Cada uma e cada um de nós sabe bem qual é o seu género. Sabemos o que somos: identificamo-nos, em geral, como mulheres ou como homens. É esta identificação profunda e pessoal que constitui a identidade de género de uma pessoa. Por regra, e com base num exame rápido aos genitais, é-nos atribuído um sexo na altura do nascimento. As pessoas transexuais são aquelas cuja identidade de género – esta identificação “psicológica” enquanto homem ou mulher – não corresponde ao sexo que lhes foi atribuído à nascença. Um homem transsexual tem portanto uma identidade de género masculina (e o sexo atribuído à nascença foi feminino); uma mulher transsexual tem uma identidade de género feminina (e o sexo atribuído à nascença foi masculino).

O sofrimento causado por esta discrepância entre a identidade de género e o sexo atribuído à nascença é designado por disforia de género. Algumas pessoas vivem a disforia de género de modo tão intenso que esse mal-estar se traduz numa dificuldade marcada de funcionamento social, ocupacional, ou noutras áreas importantes do seu desenvolvimento, cumprindo os critérios para o estabelecimento de um diagnóstico no domínio da saúde mental. Referimo-nos, por exemplo, a problemas de auto-estima, auto-imagem corporal, ansiedade e depressão.

Existem intervenções clínicas, devidamente estudadas e reconhecidas pela comunidade científica, às quais as pessoas transexuais podem recorrer. Os cuidados clínicos são sempre individualizados: o que ajuda uma pessoa a resolver o seu mal-estar causado pela discrepância entre o sexo atribuído à nascença e a identidade de género pode ser diferente do que ajuda outra pessoa. Este processo pode, ou não, incluir mudanças nas expressões do género e/ou mudanças corporais.

Os cuidados clínicos incluem, em geral, tratamentos médicos como terapias hormonais e/ou cirúrgicas que visam tornar os corpos e as expressões de género mais coerentes com a identidade de género e, deste modo, ajudar as pessoas a estarem mais confortáveis com a sua identidade. Por sua vez, as intervenções psicoterapêuticas procuram ajudar as pessoas a encontrar as estratégias para alcançar o seu bem-estar, qualidade de vida e desenvolvimento pessoal, no contexto de uma sociedade muitas vezes discriminatória.

O acesso aos tratamentos médicos, especialmente às terapias hormonais e cirúrgicas, geralmente é condicionado pela necessidade de aprovação por parte de profissionais de saúde mental – que indicam se a pessoa é, por um lado, elegível para o mesmo e, por outro, se está preparada para iniciar um tratamento específico naquele momento.

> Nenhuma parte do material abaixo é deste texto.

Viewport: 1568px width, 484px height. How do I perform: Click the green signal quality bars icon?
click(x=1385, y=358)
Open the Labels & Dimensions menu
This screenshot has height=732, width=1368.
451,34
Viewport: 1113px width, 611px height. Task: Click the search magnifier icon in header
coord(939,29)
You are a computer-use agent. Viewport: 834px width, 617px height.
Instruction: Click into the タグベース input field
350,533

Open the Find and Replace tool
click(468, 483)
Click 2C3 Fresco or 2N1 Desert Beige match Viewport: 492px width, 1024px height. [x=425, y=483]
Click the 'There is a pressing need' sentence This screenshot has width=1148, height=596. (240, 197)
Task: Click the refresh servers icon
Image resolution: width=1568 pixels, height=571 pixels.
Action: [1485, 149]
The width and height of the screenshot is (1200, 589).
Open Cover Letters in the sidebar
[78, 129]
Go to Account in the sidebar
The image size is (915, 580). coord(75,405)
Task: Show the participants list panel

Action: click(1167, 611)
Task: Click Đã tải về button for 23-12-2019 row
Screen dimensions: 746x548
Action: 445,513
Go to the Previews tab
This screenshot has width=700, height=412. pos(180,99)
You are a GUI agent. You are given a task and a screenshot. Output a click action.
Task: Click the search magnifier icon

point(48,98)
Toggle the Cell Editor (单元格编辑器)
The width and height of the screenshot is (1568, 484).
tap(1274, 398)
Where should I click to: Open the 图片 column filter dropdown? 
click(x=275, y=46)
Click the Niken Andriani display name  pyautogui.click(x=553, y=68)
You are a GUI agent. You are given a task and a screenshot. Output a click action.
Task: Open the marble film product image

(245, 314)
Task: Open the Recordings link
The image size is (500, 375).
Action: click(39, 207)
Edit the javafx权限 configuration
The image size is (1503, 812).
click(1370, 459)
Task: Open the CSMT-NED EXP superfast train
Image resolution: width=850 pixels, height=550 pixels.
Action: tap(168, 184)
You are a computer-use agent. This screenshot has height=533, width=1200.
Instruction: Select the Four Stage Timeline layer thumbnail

Pretende-se, desta forma, assegurar que as pessoas transsexuais recebam o tratamento que mais se adequa à sua situação e que melhor possa reduzir o sofrimento causado pela disforia de género.

O processo de mudança de sexo «pode demorar entre dois a quatro anos», dependendo não só de consultas de acompanhamento psicológico, assim como da realização de cirurgias complementares como as mastectomias, mamoplastias ou histerectomias. A pessoa que faz a cirurgia de reatribuição sexual conta com uma equipa multidisciplinar de 11 elementos, com especialistas em psicologia, sexologia, endocrinologia, ginecologia, cirurgia plástica e reconstrutiva e urologia. Os psicólogos e sexólogos têm aqui um papel fundamental, na medida em que as suas avaliações e pareceres vão indicar quais os tratamentos a realizar em determinado momento, ao mesmo tempo que gerem e criam a estabilidade emocional necessária a todo este processo.

De salientar que hoje em dia já se começa a fazer alguma coisa. Nomeadamente, alguns países como a Austrália, Nova Zelândia e mais recentemente a Alemanha permitem que, à nascença, se use o termo sexo indefinido (X) para aquelas crianças que se encontram numa situação de intersexo. Isto é, nos casos em que o sexo não é bem definido à nascença e onde são necessários uma série de estudos cromossómicos, genéticos, hormonais e anatómicos, entre outros, essa pessoa em situação de intersexo poderá ver-lhe atribuído um sexo civil definido.